Original enlightenment was also an important and widely pervasive doctrine in Chinese Chan and in the other continental Zen traditions. The Huayan-Chan scholar monk Guifeng Zongmi wrote about the idea from a Chan perspective, while also promoting the doctrine of sudden enlightenment, followed by gradual cultivation. Korean figures like Wŏnhyo, influenced by the thought of Zongmi, introduced the concept to Korean Buddhism, where it also had a considerable impact. The topic of original enlightenment was widely discussed and developed in Korea by figures like Wônhyo (617–686), Jinul (1158–1210), Kihwa (1376–1433) and Hyujông (1520–1604). According to Charles Muller, "all four of these men wrote extensively on the matter of the relationship between innate and actualized enlightenment." As such, the foundational view of the Korean Sôn tradition is grounded on the view of original enlightenment and essence-function metaphysics influenced by scriptures like the Platform Sutra, Sutra of Perfect Enlightenment, and the Awakening of Faith.

The teaching of the Awakening of Faith was eventually adopted into the Tiantai school by figures like the patriarch Zhanran (711–782). However, as Stone writes, Tiantai figures like Zhanran appropriated these ideas "in a manner consistent with their own metaphysics, that is, as denoting the interpenetration of the mind and all phenomena without assigning priority to either and without notions of original purity." As such, in classic Tiantai thought, original enlightenment is not an original source or a pure one mind (as in the Awakening of Faith), it merely refers to the doctrine that all phenomena (dharmas) are mutually inclusive and interrelated. The doctrine of original enlightenment also influenced the idea that insentient things also had buddha-nature, a doctrine popularized in some quarters of the Tiantai school which further integrated Huayan ideas into Tiantai.
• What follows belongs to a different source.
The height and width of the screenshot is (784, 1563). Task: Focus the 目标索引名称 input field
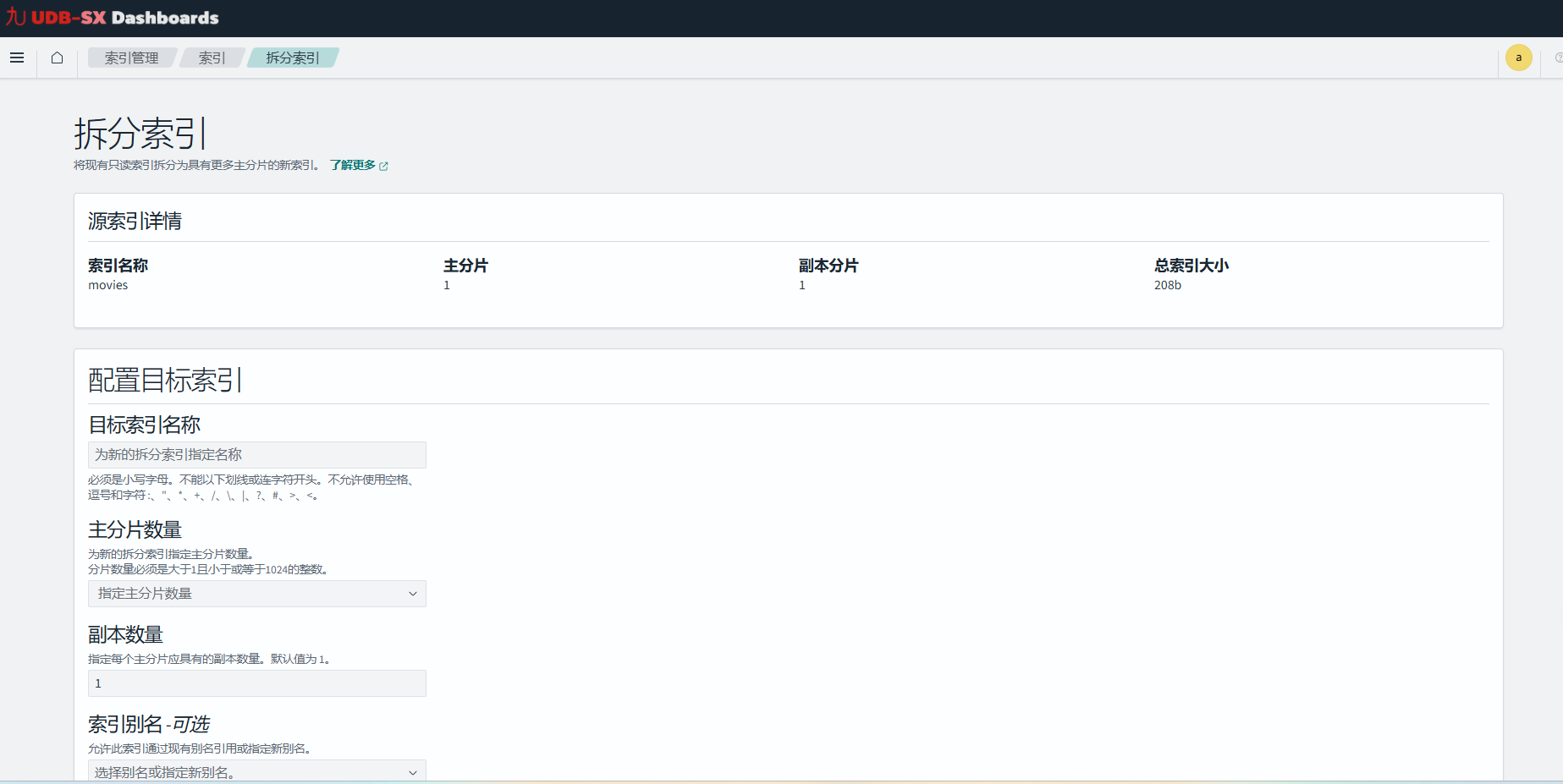click(x=256, y=455)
However, since the founder of Tiantai, Zhiyi (538–597) had famously rejected the doctrine of the Awakening of Mahāyāna Faith of an originally pure mind that gives rise to the phenomenal world, some parties in the Tiantai school rejected the adoption of the idea into Tiantai. This Song era Tiantai debate was part of the so called "home mountain" (shanjia) vs. "off mountain" (shanwai) debates. The "off mountain" faction supported the original enlightenment view, which was influenced by the thought of Zongmi and Yongming Yanshou, and promoted the existence of the "one pure formless mind" like the Awakening of Mahāyāna Faith. The Tiantai patriarch Siming Zhili (960–1028) famously defended the home mountain faction and argued against the Awakening of Faith—original enlightenment view.

=== In Japanese Buddhism ===
Kūkai (774–835), founder of Shingon Buddhism, was one of the first Japanese authors to discuss original enlightenment. He was fond of the Awakening of Faith (and the Shi Moheyan lun commentary), so his view of the teaching is based on these sources.

==== In Tendai ====

The doctrine of innate enlightenment (jp: hongaku) was also very influential in the Tendai school. The Tendai founder Saichō, in various works like his Kenkairon, Jubosatsukaigi, and his commentary on the Sutra of Innumerable Meanings, discusses the concept of the pure mind and the buddha-nature in a way which prefigures later Tendai hongaku thought. For example, in his discussion of the bodhisattva precepts in the Jubosatsukaigi, Saichō writes:These are the single precepts of the Tathagata, the diamond treasure precepts. They are the precepts which are (based on) the eternally abiding Buddha-nature, the foundational source of all sentient beings, pure in itself and immobile like space. Therefore by means of these precepts one manifests and attains the original, inherent, eternally abiding Dharma-body with its thirty-two special marks (DDZ 1:304). Original enlightenment thought became particularly important for the tradition during the time from the late Heian cloistered rule era (1086–1185) through the Edo period (1688–1735). During the late Heian and Kamakura periods, new texts were produced which focused specifically on original enlightenment and a new branch of Tendai developed, called hongakumon, which emphasized this teaching. These texts include the Contemplation of Suchness (Shinnyokan), the Honri taikō shu, Hymns on Inherent Enlightenment (Hongaku-san), with commentaries to it titled Chu-hongaku-san and Hongaku-san shaku, Shuzen-ji ketsu. During this time, lineages of secret oral transmission of hongaku teachings (kuden) also developed within Tendai.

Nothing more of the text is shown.